A late-night concert Saturday in the Museum of Modern Art lobby was part of its “Contact!” series of new music concerts that Gilbert began on the L.A. Phil Green Umbrella model. Here the players were positioned before the windows facing a sculpture garden but looking out at darkness for a long program, which went past midnight and was conducted by Matthias Pintscher, who originally conceived it for the Salzburg Festival.

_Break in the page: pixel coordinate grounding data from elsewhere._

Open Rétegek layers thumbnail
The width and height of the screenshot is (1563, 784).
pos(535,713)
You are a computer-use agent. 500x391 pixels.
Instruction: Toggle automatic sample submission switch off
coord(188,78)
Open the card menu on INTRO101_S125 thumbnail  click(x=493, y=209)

Nine composers were commissioned to write pieces inspired by sculpture around the Austrian town. Austrian composer Olga Neuwirth’s take on Mario Merz’s “Number in the Forest” stood out for its edgy obsessiveness. Jay Schwarz’s “M,” based on a Mozart homage by Markus Lupertz, was a reminder of the weird, unclassifiable work of the American expat from San Diego rarely heard in this country.

Two Biennial programs turned over to the Orchestra of St. Luke’s, conducted by Pablo Heras-Casado, considered the music and influence of Pierre Boulez and British composer George Benjamin. The performances were first-rate. The music was excellent but not groundbreaking. The one surprise was Heinz Holliger’s “Ostinato “Funèbre,” an eerie ostinato that used a water gong and the sound of tearing paper.

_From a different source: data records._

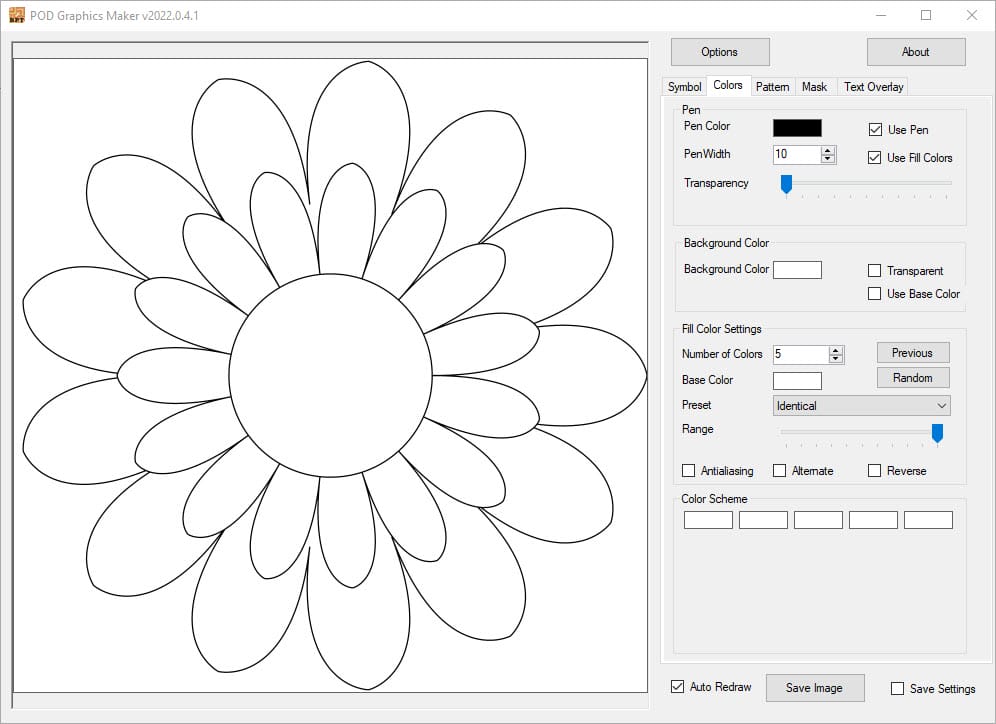Increase Pen Width with up arrow

point(828,150)
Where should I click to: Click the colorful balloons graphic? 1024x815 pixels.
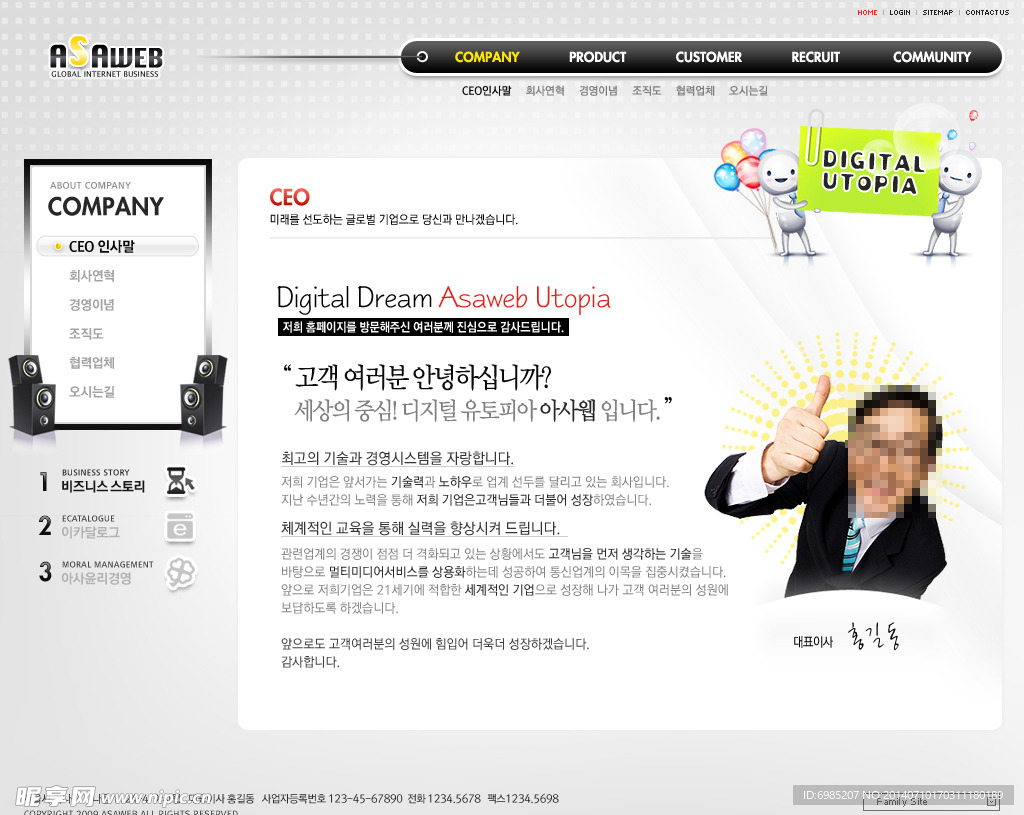coord(739,160)
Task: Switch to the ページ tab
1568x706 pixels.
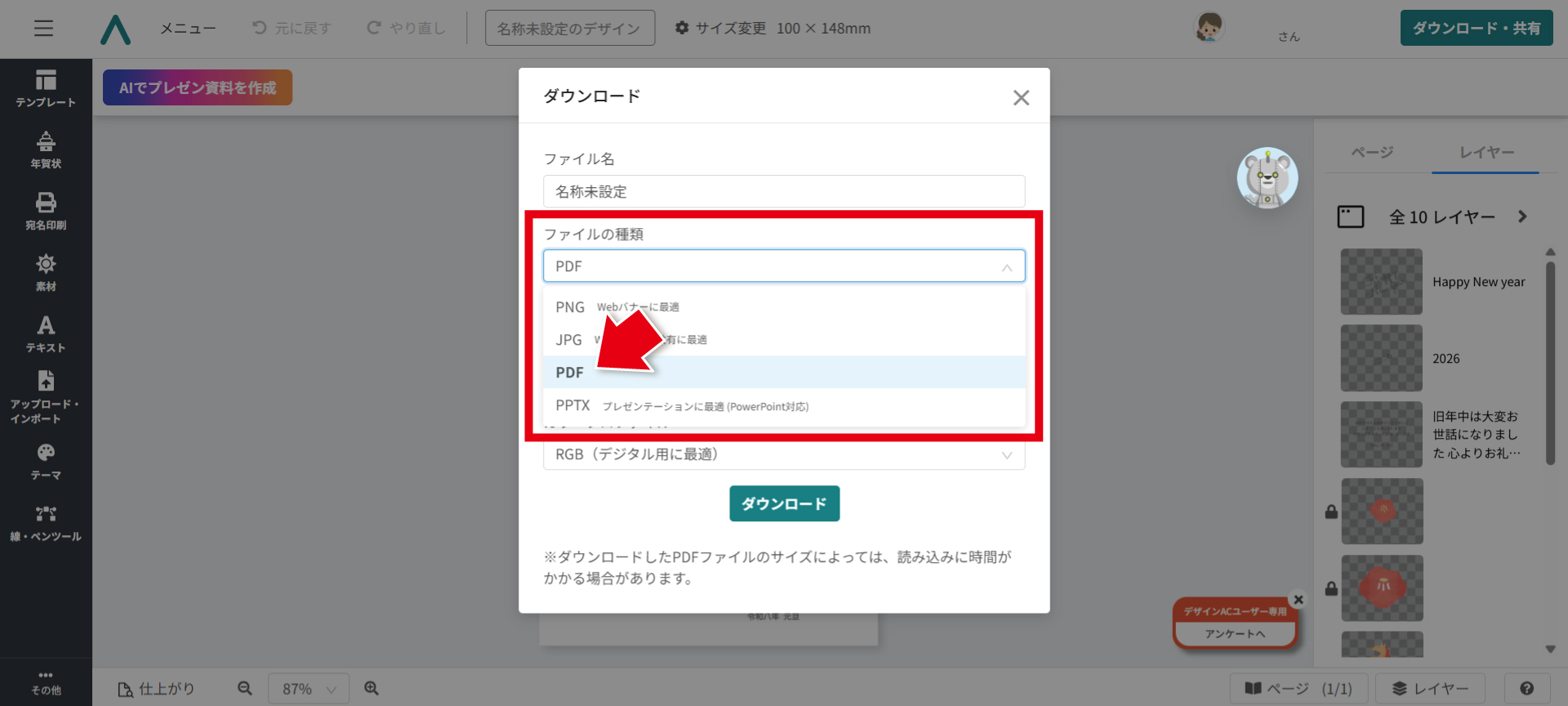Action: [1372, 153]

Both turn out to be John Cage inventions, a composer and the founder of the New York School, which the New York Philharmonic has gone out of its way to either ignore or subvert throughout its history. This may be an avenue for future biennials, especially if the orchestra hopes to keep up with museums.

MoMA, in fact, has just acquired Cage’s original score for his silent piece, “4’33”,” and the museum has built an exhibition around the revolutionary score, which opened the L.A. Phil season in September.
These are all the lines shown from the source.